/---

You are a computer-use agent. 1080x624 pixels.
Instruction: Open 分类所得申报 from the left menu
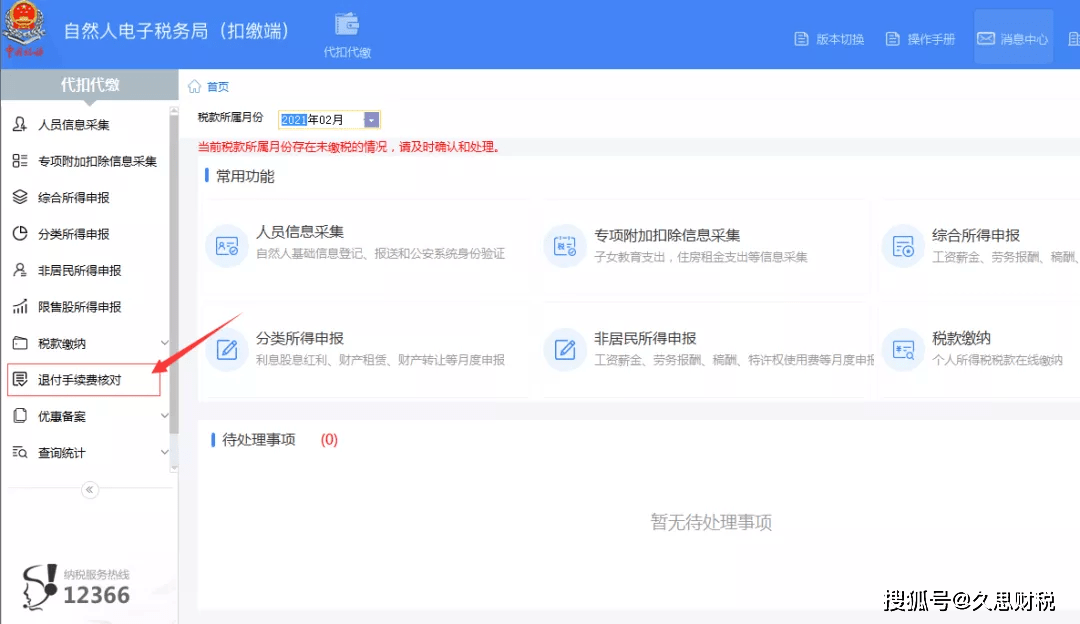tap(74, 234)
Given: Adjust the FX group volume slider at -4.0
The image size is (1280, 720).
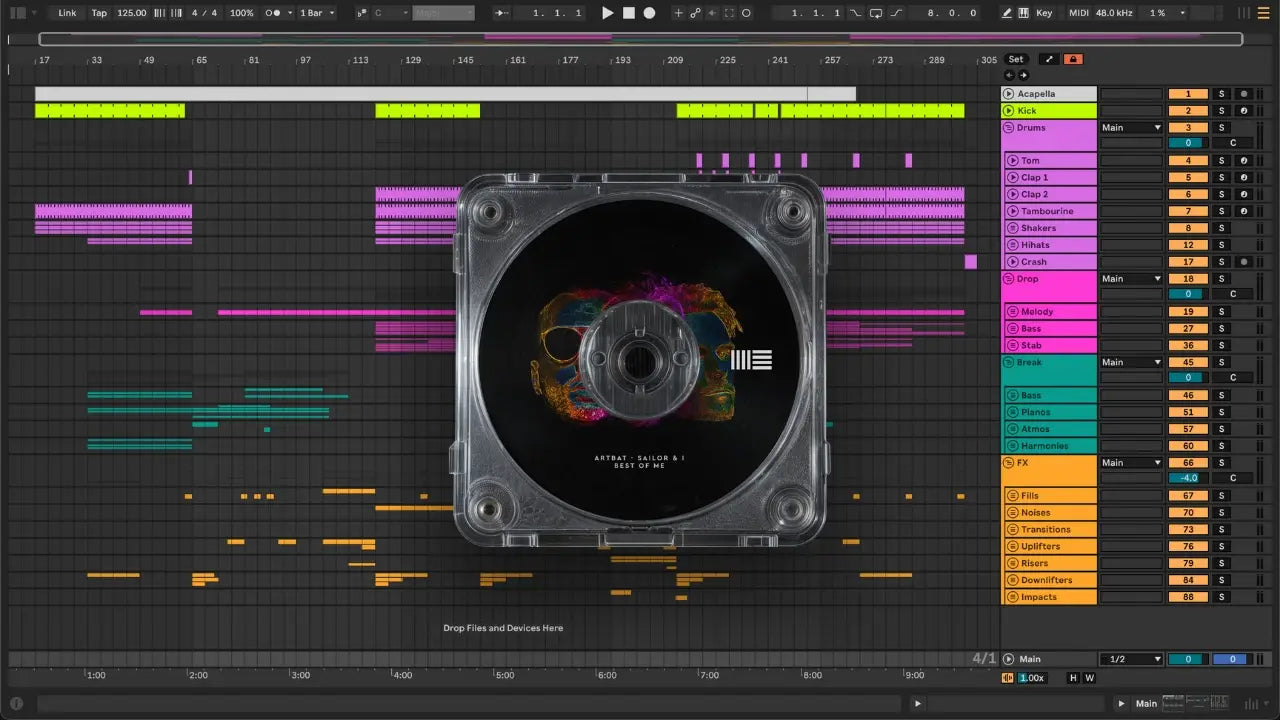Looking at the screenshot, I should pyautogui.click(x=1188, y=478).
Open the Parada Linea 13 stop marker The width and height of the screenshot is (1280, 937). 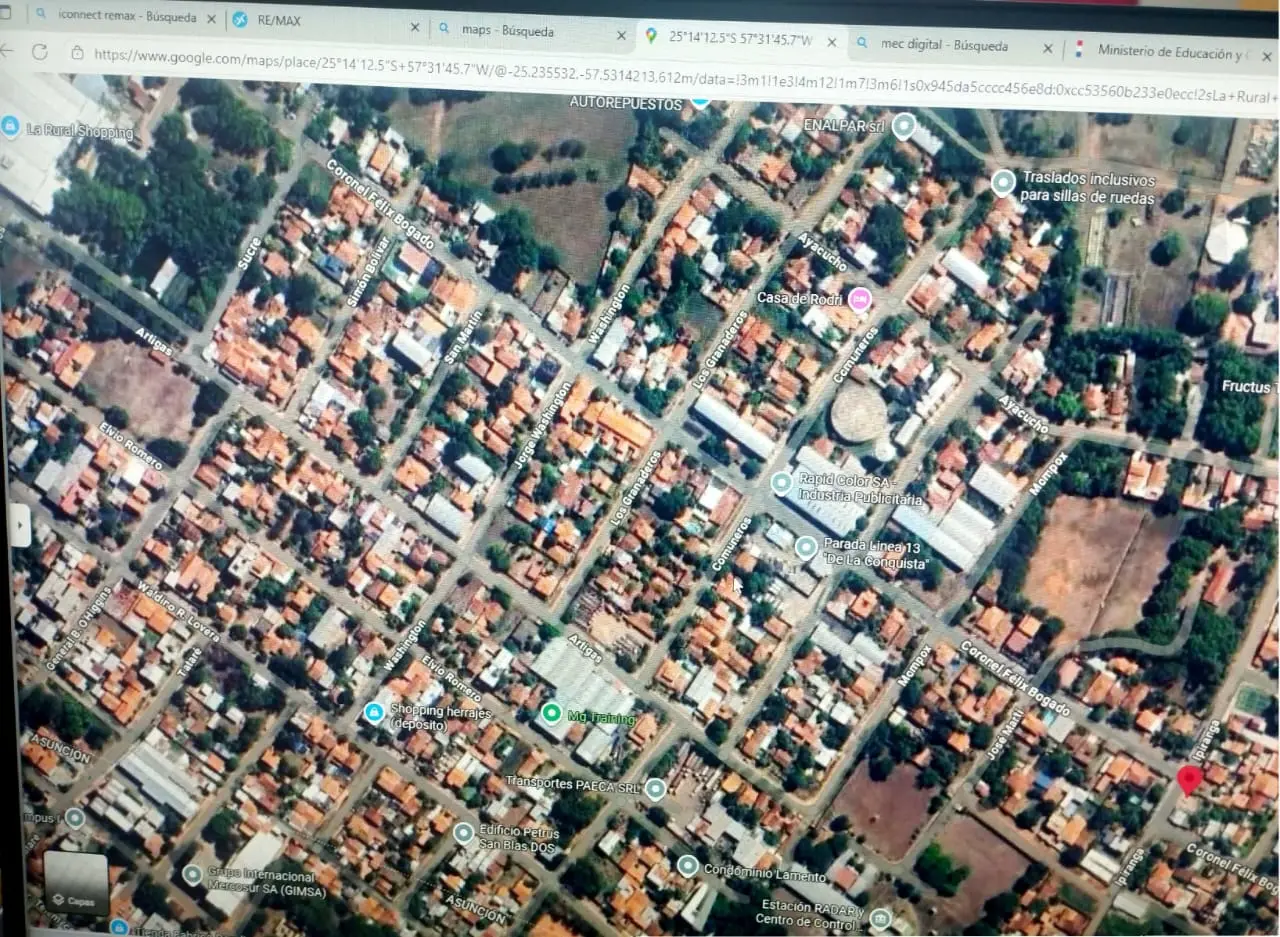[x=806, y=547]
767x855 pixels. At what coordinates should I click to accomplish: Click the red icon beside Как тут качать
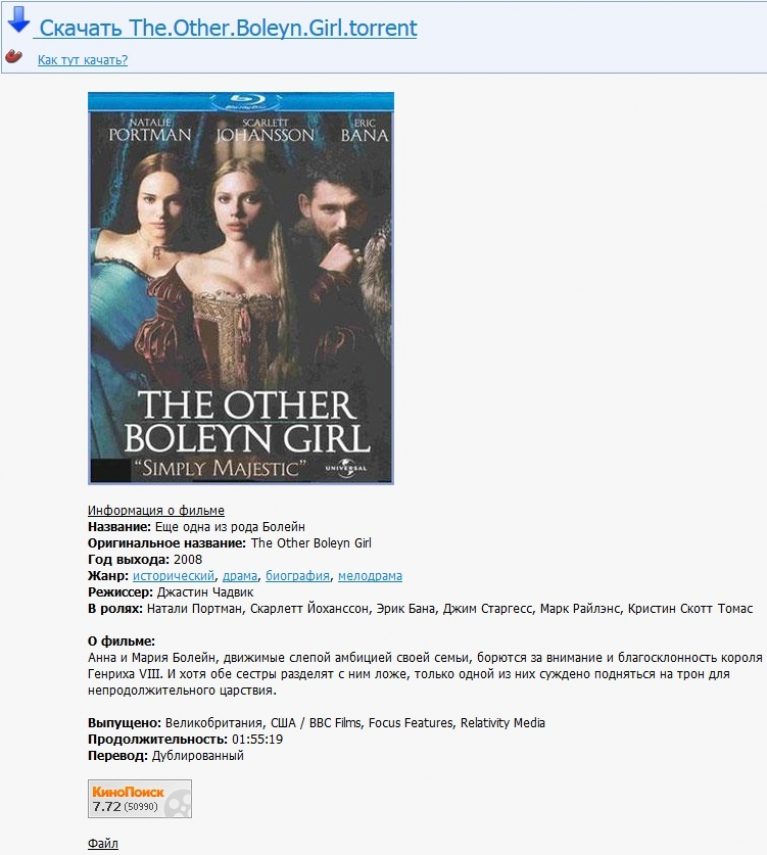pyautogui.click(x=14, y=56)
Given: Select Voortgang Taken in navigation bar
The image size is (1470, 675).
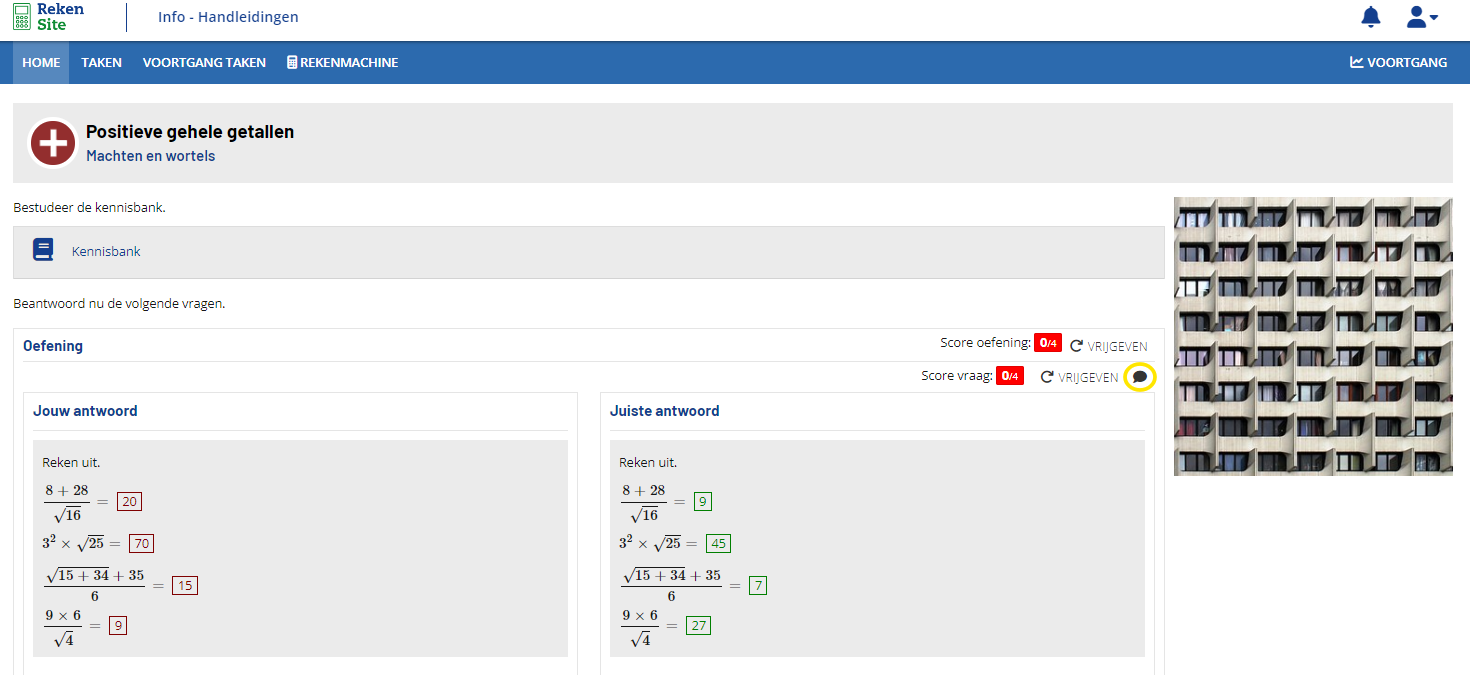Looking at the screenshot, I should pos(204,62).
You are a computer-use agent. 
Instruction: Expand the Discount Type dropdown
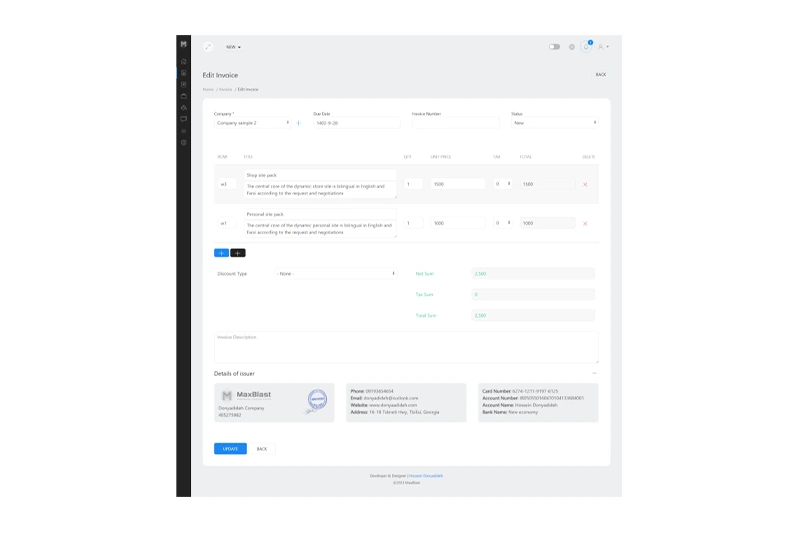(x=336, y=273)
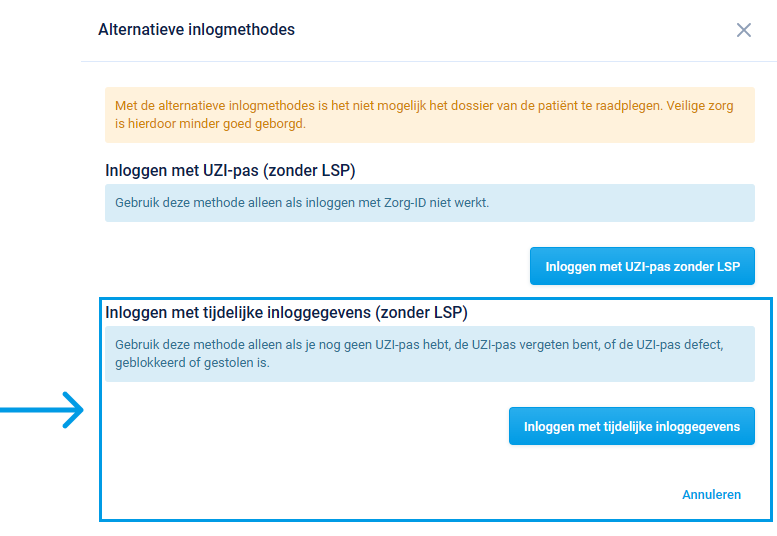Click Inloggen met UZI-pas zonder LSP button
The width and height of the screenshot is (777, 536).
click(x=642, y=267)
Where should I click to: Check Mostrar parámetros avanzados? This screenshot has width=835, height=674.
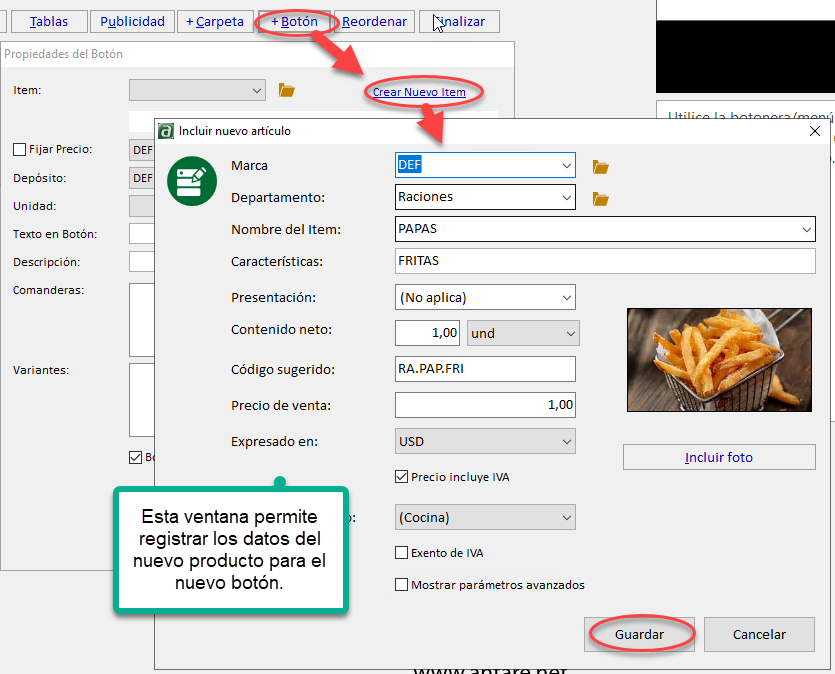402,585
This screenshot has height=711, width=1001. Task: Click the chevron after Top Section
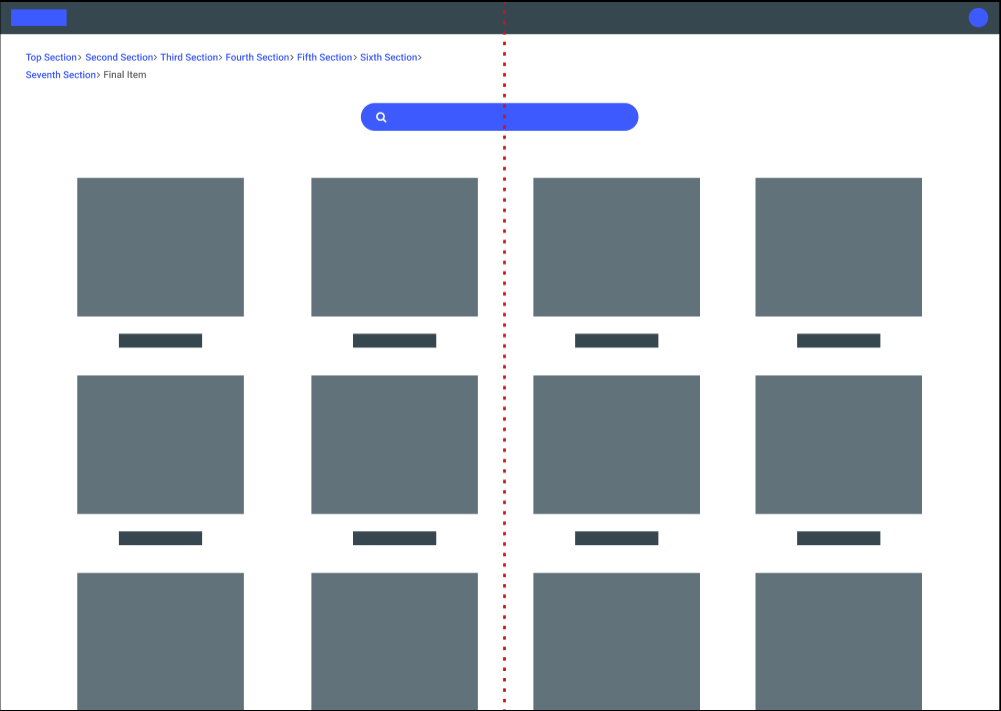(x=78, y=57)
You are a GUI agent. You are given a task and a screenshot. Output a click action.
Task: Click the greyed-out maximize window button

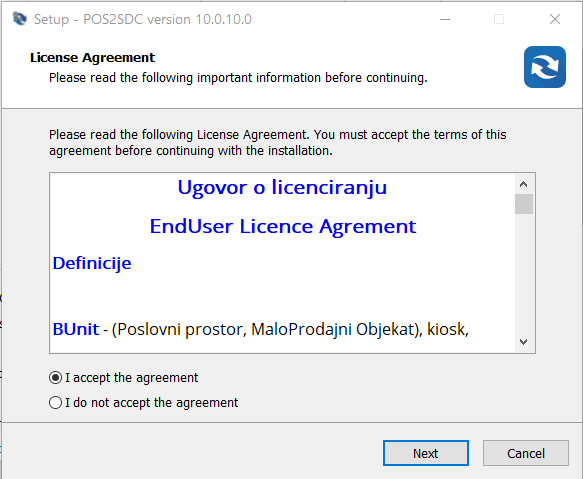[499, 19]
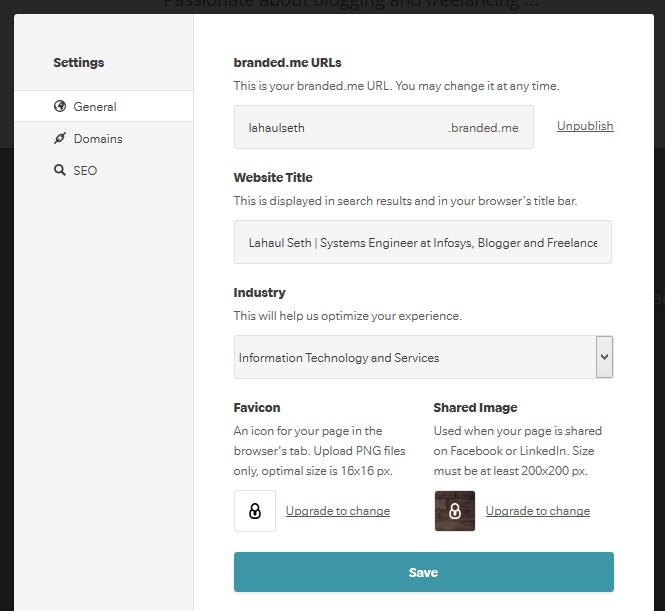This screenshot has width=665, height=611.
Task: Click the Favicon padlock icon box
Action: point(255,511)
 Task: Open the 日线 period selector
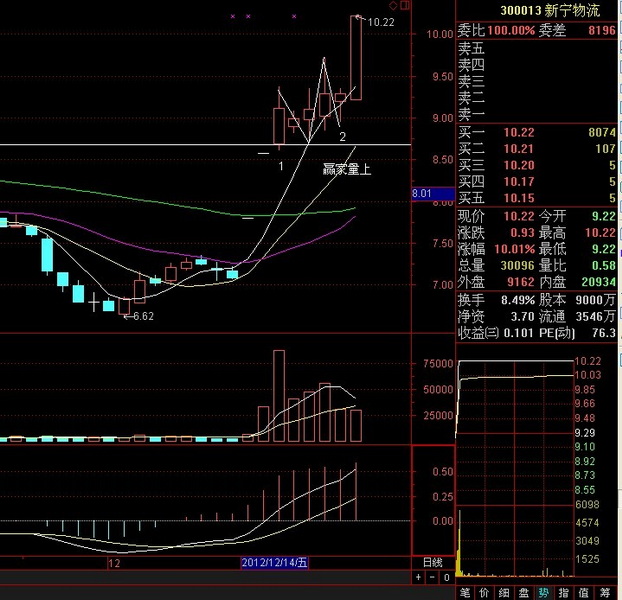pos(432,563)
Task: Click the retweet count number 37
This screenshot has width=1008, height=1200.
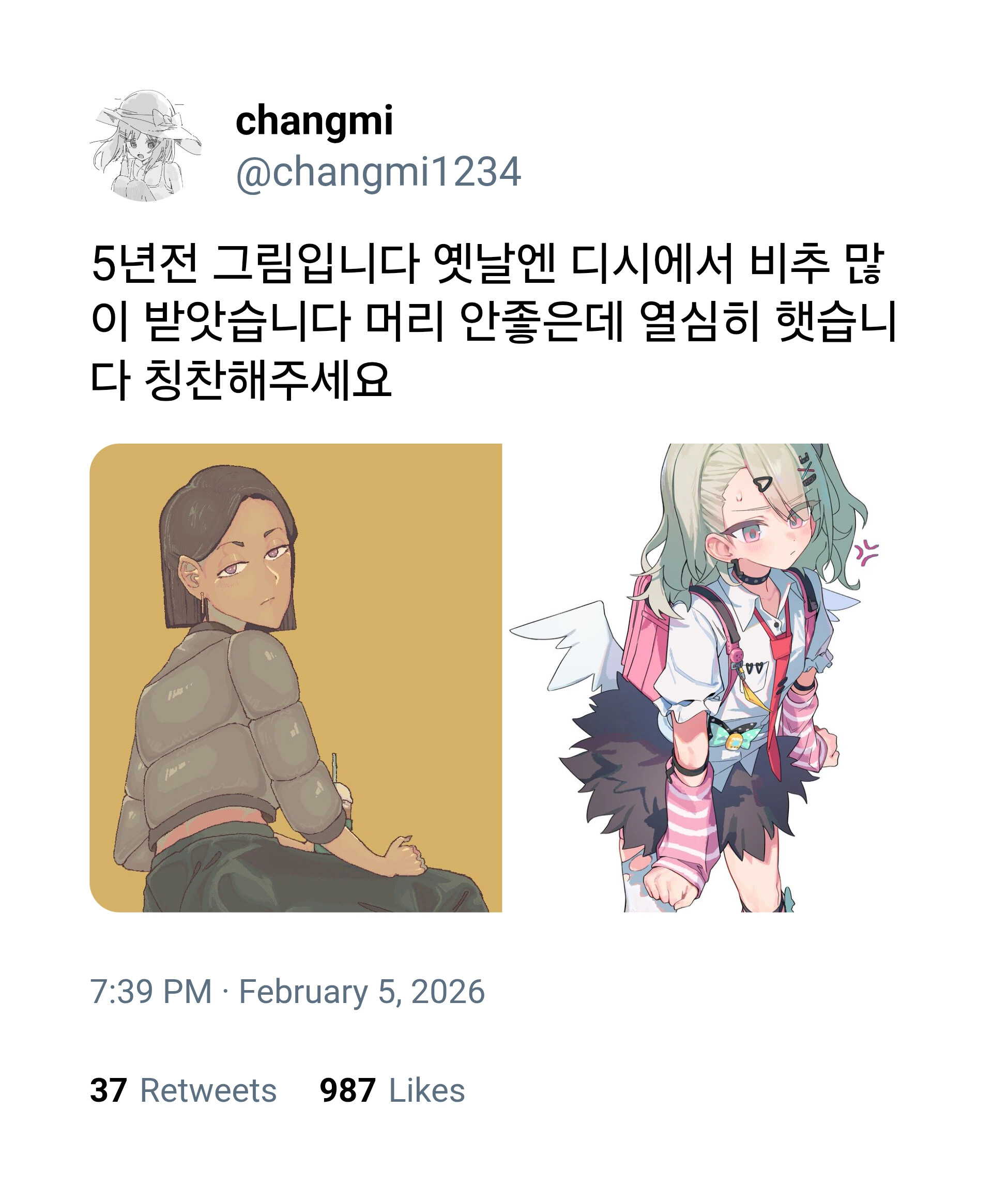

\---

• The task: In the data above, how many lines contain the string "agent"? Answer with the number only.

• Exercise response: 3